The parks were all gay And busy with costuming duties of May When Zoe reached New York. The rain and the breeze Had freshened the gowns of the Northern pine trees Till they looked bright as new; all the willows were seen In soft dainty garments of exquisite green. Young buds swelled with life, and reached out to invite And to hold the warm gaze of the wandering light. The turf exhaled fragrance; among the green boughs The unabashed city birds plighted their vows, Or happy young house hunters chirped of the best And most suitable nook to establish a nest.

There was love in the sunshine, and love in the air; Youth, hope, home, companionship, spring, everywhere. There was youth, there was spring in her blood; yet she only, In all the great city, seemed loveless and lonely.

The trim little flat, facing north on the park, Was not homelike; the rooms seemed too sombre and dark To her eyes, sun-accustomed; the neighbors too near And too noisy. The medley of sounds hurt her ear. Sudden laughter; the cry of an infant; the splash Of a tenant below in his bath-tub; the crash Of strong hands on a keyboard above, and the light, Merry voice of the lady who lived opposite, The air intertwined in a tangled sound ball, And flung straight at her ear through the court and the hall.

Ah, what loneliness dwelt in the rush and the stir Of the great pushing throngs that were nothing to her, And to whom she was nothing! Her heart, on its quest For distraction, seemed eating itself in her breast. She longed for a comrade, a friend. In the church Which she frequented no one abetted her search, For the faces of people she met in its aisle Gazed calmly beyond her, without glance or smile. The look in their eyes, when translated, read thus, "We worship God here, what are people to us?" In some masculine eyes she read more, it is true. What she read made her gaze at the floor of her pew.

The blithe little blonde who lived over the hall, In the opposite rooms, was the first one to call Or to show friendly feeling. She seemed sweet and kind, But her infantile face hid a mercantile mind. Her voice had the timbre of metal. Each word Clinked each word like small change in a purse; and you heard, In the rustling silk of her skirts, just a hint Of new bills freshly printed and right from the mint.

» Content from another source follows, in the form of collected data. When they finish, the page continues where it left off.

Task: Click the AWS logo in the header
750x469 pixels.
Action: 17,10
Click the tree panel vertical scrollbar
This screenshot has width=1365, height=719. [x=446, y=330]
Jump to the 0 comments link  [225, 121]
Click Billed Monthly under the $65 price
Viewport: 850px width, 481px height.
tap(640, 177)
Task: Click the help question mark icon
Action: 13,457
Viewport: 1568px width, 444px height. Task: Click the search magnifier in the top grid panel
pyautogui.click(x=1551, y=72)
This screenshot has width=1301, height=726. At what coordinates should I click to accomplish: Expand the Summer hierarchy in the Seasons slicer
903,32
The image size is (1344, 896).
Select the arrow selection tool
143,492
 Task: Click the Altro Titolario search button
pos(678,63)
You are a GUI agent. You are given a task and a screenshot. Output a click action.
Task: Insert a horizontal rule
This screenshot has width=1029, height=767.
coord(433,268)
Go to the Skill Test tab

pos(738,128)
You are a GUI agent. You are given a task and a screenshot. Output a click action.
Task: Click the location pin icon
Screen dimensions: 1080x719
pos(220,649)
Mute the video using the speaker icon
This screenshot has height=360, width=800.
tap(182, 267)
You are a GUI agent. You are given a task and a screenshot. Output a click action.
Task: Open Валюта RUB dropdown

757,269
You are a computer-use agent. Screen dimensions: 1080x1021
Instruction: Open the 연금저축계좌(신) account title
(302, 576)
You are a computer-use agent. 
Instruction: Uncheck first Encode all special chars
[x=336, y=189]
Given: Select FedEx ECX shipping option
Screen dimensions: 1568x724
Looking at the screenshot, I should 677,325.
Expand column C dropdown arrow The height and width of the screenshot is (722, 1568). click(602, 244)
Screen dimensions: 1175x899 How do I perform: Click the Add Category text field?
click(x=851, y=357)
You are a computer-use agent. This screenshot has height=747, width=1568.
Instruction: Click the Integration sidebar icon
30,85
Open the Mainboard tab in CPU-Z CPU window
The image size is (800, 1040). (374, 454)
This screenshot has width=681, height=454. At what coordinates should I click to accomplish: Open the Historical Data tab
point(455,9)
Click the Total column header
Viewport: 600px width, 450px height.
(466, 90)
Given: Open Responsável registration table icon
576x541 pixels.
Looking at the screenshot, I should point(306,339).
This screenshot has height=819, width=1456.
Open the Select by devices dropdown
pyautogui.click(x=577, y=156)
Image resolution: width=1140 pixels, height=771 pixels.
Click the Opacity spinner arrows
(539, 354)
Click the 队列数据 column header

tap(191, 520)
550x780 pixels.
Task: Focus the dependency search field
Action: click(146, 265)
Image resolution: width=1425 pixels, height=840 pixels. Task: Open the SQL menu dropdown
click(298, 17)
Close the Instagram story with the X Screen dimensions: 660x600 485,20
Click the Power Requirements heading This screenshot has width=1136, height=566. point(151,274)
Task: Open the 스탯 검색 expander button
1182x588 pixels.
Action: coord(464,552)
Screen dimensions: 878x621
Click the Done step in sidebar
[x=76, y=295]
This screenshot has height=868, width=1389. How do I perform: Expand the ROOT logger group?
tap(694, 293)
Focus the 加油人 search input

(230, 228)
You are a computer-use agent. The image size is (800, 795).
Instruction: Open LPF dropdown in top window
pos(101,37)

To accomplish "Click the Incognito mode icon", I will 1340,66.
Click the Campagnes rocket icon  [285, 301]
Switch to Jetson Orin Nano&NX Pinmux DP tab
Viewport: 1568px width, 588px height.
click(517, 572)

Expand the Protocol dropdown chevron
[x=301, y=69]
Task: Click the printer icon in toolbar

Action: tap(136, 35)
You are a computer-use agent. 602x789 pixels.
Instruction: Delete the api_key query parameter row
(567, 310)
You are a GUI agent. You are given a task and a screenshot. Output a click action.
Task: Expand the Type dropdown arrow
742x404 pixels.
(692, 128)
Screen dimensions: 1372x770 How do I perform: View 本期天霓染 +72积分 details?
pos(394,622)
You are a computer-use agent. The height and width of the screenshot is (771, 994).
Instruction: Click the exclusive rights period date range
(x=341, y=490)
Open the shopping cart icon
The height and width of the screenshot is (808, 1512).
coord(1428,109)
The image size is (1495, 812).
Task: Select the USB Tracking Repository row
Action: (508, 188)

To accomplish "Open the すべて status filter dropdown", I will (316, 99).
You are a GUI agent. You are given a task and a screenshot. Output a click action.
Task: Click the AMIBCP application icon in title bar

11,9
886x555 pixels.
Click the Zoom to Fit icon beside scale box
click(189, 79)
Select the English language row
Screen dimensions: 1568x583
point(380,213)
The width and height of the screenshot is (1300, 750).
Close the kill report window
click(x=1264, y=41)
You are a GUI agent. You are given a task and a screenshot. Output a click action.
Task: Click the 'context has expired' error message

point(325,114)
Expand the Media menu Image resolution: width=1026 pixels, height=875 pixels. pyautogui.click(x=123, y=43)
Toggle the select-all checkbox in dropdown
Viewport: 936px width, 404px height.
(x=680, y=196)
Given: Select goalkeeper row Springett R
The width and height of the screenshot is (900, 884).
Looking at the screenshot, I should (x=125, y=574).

There was that in her airs and her chatter which made Zoe question and ponder, and turn half afraid From her proffers of friendship. When one July day The fair neighbor called for a moment to say, "I am off to Long Branch for the summer, good-bye," Zoe seemed to breathe freer—she scarcely knew why, But she reasoned it out as alone in the gloom Of the soft summer evening she sat in her room. "The woman is happy," she said; "at the least, Her heart is not starving in life's ample feast. She lives while she lives, but I only exist, And Fate laughs in my face for the things I resist."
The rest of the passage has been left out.